Unzureichender Schallschutz ist ein baulicher Mangel und sollte vom Vermieter behoben werden. Ansonsten wäre es Grund zu einer angemessenen Mietminderung und u.U. auch eine Berechtigung zur Selbsthilfe und Aufrechnung mit der Miete.

Unzureichender Schallschutz ist wirklich ein Grund für eine Mietminderung, allerdings gelten wie hier schon x-mal gesagt die Schallschutzbestimmungen des Baujahrs bzw für einzelne Elemente dann die Vorschriften der jeweiligen Renovierung wo sie eingebaut wurden.

Und du kannst gerne einmal schauen wie 'streng' die Schallschutzbestimmungen vor 20 oder noch mehr Jahren waren....
 
Ich habe keine Ahnung was genau du mit " Schalltrennwand" meinst, aber wenn hier mehr gemeint ist als Elemente die einfach vor die Wand gestellt werden sollen oder an jener befestigt werden sollen garantiere ich dir, dass es der Genehmigung durch den Vermieters bedarf,weil es sich um einen erheblichen Eingriff in die Bausubstanz handelt. Und diese sind fast ausnahmslos Zustimmungspflichtig !

Was den Mietminderung oder auf was auch immer du anspielen möchtest betrifft so ist die Aussage schlichtweg falsch. So lange die betroffene Wand nicht im Zuge einer Renovierung heraus gerissen und neu eingezogen wird gelten für sie die Schallschutzbestimmungen des ursprünglichen Baujahrs.

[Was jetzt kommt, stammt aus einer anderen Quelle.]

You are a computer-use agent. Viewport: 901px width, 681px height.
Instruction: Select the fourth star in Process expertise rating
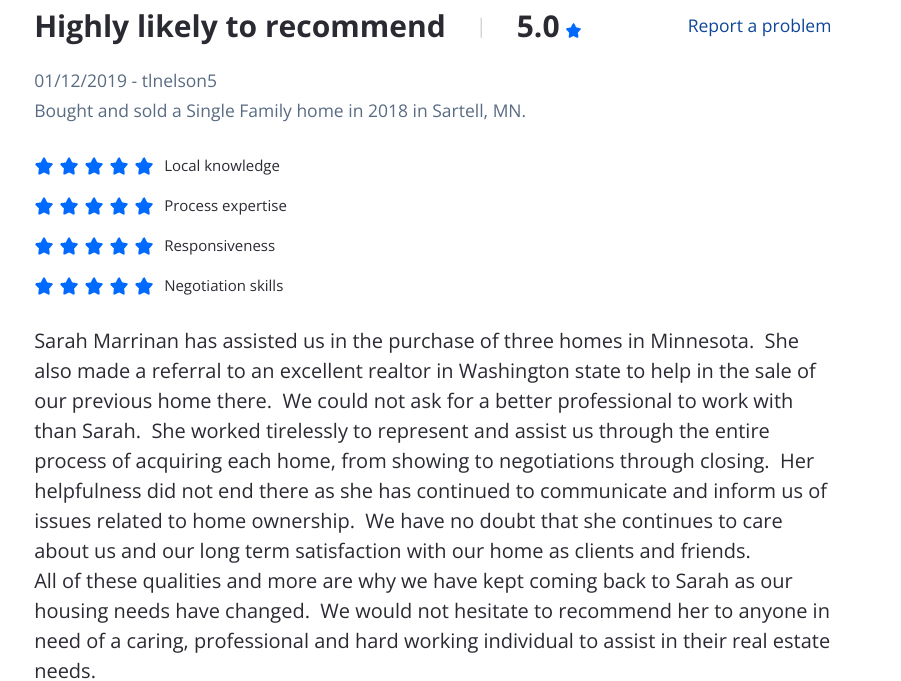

eine Schallschutz-Vorsatzschale in eine Whg ohne Berechtigung einzubauen wäre zu riskieren. Man sollte sich nur dessen bewußt sein dass man diese beim Auszug wieder entfernen muß.
Charmante Lösung: mit dem Vermieter abklären und vielleicht die Materialkosten zu erbetteln. Fachmännischen Rat einholen bitte nicht vergessen!
 
Und du kannst gerne einmal schauen wie 'streng' die Schallschutzbestimmungen vor 20 oder noch mehr Jahren waren....

Vor 20 Jahren dürfte kein Problem sein. Bei 50 und mehr schon eher. Aber diese Wohnungen werden mittlerweile als "modernisierter Altbau/ Wohnraum " angeboten. Und da gehört dann neben Zweifachverglasung auch ein den heutigen Anspruchen an die Wohnqualität angemessener Schallschutz dazu. Z.B. auch Trittschalldämmung.